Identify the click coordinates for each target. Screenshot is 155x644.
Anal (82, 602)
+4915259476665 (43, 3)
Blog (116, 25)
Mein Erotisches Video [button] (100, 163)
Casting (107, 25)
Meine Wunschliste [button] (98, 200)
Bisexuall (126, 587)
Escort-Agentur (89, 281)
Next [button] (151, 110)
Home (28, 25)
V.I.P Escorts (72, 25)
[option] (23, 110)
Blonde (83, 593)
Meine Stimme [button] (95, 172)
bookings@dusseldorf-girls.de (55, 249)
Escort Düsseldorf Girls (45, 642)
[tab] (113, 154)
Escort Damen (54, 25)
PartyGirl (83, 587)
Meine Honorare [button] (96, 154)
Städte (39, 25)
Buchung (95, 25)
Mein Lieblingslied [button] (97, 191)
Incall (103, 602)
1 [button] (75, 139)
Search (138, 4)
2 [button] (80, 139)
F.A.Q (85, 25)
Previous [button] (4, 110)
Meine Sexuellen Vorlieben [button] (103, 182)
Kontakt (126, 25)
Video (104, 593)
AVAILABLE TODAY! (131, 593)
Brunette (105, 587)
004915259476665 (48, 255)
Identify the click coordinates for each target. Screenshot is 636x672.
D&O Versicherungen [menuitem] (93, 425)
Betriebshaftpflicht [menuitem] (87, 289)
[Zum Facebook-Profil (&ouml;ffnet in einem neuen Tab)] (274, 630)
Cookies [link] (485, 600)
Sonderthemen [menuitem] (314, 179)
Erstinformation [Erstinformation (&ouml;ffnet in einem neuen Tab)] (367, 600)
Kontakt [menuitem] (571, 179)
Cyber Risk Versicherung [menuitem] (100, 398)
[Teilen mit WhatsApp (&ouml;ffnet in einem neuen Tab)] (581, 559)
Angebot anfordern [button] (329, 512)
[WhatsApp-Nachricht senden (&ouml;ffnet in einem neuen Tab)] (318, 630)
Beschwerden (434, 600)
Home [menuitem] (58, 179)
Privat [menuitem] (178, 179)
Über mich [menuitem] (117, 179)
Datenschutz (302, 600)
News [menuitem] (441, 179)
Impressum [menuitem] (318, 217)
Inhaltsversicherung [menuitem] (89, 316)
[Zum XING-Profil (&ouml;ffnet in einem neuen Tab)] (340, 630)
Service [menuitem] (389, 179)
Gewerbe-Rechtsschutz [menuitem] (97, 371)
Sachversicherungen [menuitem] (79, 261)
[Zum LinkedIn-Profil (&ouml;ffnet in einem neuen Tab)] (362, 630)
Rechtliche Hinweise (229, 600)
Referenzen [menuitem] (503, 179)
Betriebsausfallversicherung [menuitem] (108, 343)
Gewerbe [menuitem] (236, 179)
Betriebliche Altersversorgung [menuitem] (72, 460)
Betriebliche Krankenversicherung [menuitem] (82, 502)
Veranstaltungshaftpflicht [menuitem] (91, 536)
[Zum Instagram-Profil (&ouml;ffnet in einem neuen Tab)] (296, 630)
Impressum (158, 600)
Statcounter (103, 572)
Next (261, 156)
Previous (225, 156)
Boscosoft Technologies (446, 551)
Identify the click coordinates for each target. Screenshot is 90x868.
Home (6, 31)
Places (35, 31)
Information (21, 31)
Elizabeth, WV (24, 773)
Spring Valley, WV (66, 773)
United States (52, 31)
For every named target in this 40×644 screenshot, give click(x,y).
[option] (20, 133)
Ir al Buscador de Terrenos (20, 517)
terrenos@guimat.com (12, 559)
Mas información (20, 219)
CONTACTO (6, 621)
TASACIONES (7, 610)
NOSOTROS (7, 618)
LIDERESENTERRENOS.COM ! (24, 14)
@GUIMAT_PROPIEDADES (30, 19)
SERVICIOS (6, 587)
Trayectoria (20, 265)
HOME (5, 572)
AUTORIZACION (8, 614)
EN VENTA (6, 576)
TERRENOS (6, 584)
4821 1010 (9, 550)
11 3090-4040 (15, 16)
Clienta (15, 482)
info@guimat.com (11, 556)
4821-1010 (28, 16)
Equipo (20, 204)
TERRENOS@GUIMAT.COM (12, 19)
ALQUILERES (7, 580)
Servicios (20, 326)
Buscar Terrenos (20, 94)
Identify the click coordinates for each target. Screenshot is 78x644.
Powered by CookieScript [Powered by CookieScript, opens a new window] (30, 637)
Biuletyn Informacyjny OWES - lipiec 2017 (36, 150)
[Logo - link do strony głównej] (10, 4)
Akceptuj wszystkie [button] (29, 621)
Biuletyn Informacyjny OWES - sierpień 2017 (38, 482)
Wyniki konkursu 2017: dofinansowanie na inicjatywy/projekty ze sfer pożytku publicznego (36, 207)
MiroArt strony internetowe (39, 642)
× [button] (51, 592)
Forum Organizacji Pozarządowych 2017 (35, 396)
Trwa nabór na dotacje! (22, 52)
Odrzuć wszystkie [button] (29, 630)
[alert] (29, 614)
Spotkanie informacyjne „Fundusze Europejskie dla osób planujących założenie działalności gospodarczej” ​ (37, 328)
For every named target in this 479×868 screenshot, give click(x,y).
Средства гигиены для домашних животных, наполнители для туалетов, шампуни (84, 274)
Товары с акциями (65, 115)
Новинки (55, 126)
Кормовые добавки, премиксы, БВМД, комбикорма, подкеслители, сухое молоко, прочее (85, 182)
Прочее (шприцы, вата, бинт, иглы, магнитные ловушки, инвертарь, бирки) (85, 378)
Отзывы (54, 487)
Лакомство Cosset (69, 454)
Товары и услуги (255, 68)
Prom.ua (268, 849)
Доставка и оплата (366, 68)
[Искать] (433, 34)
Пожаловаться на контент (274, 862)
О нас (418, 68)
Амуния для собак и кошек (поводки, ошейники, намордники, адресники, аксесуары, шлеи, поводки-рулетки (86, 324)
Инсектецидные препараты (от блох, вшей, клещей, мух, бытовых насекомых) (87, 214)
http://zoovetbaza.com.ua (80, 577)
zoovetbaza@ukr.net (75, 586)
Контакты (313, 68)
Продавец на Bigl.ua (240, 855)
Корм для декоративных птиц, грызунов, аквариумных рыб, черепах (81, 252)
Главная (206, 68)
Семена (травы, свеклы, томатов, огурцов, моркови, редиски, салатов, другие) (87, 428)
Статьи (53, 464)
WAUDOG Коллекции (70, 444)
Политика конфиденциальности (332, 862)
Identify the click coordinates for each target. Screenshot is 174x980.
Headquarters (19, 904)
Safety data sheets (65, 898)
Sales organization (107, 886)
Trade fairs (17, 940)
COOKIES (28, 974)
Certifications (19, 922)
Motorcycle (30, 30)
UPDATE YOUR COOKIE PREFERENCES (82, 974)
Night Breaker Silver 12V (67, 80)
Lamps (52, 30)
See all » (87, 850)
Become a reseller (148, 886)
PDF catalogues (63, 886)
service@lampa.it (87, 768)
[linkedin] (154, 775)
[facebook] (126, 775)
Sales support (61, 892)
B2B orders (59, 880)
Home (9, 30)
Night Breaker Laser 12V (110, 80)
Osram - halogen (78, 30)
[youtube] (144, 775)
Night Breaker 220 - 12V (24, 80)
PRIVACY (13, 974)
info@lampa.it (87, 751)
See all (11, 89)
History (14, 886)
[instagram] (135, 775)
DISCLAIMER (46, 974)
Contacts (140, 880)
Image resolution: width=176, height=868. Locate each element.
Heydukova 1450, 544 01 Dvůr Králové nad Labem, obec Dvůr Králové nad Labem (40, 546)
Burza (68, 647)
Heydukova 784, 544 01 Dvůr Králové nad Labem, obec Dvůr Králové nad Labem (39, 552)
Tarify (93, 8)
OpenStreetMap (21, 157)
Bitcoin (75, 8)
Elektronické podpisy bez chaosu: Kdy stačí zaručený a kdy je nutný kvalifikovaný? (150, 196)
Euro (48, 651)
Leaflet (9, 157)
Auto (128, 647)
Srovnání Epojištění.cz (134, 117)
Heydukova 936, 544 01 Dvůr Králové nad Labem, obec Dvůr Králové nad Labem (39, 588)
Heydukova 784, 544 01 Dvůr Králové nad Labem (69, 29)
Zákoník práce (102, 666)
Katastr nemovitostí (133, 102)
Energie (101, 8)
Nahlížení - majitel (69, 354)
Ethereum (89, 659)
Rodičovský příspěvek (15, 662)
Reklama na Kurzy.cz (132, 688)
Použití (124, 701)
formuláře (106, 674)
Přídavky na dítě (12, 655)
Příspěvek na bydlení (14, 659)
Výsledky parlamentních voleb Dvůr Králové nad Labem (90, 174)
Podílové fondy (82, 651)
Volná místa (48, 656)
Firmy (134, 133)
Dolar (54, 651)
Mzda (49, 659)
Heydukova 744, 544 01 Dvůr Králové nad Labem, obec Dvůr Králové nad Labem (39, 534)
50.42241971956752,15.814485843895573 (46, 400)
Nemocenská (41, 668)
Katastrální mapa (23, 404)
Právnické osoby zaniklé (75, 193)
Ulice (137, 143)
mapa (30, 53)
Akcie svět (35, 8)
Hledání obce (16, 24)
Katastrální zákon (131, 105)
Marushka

**Task directions:**
Rewrite the data from the line with "Прочее (шприцы, вата, бинт, иглы, магнитные" to the line with "О нас (418, 68)", both included, as a JSON list of strings with one string per line.

**Solution to this problem:**
[
  "Прочее (шприцы, вата, бинт, иглы, магнитные ловушки, инвертарь, бирки) (85, 378)",
  "Отзывы (54, 487)",
  "Лакомство Cosset (69, 454)",
  "Товары и услуги (255, 68)",
  "Prom.ua (268, 849)",
  "Доставка и оплата (366, 68)",
  "[Искать] (433, 34)",
  "Пожаловаться на контент (274, 862)",
  "О нас (418, 68)"
]